┌─ Study material
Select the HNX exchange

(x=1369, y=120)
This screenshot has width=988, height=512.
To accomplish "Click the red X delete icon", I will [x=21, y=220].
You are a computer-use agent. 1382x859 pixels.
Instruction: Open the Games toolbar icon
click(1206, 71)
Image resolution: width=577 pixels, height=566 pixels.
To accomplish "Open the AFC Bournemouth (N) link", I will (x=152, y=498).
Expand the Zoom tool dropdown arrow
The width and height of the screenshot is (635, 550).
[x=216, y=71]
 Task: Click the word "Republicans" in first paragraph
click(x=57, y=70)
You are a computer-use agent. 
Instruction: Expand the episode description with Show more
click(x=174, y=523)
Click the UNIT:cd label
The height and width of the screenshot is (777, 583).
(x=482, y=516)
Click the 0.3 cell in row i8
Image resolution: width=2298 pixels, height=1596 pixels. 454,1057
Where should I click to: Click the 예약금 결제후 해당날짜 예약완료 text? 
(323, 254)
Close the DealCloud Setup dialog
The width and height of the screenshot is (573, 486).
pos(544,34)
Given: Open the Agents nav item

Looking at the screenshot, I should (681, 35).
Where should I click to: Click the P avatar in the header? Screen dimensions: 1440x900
└─
● How to complete this task:
Would you please give all of the entries above once more, exactly as they are?

● Task result:
Select the HNX exchange

(x=1369, y=120)
This screenshot has width=988, height=512.
To accomplish "Click the red X delete icon", I will [x=21, y=220].
You are a computer-use agent. 1382x859 pixels.
Instruction: Open the Games toolbar icon
click(1206, 71)
Image resolution: width=577 pixels, height=566 pixels.
To accomplish "Open the AFC Bournemouth (N) link", I will (x=152, y=498).
Expand the Zoom tool dropdown arrow
The width and height of the screenshot is (635, 550).
[x=216, y=71]
 Task: Click the word "Republicans" in first paragraph
click(x=57, y=70)
You are a computer-use agent. 
Instruction: Expand the episode description with Show more
click(x=174, y=523)
Click the UNIT:cd label
The height and width of the screenshot is (777, 583).
(x=482, y=516)
Click the 0.3 cell in row i8
Image resolution: width=2298 pixels, height=1596 pixels. 454,1057
Where should I click to: Click the 예약금 결제후 해당날짜 예약완료 text? 
(323, 254)
Close the DealCloud Setup dialog
The width and height of the screenshot is (573, 486).
pos(544,34)
Given: Open the Agents nav item

Looking at the screenshot, I should (681, 35).
Where should I click to: Click the P avatar in the header? Screen dimensions: 1440x900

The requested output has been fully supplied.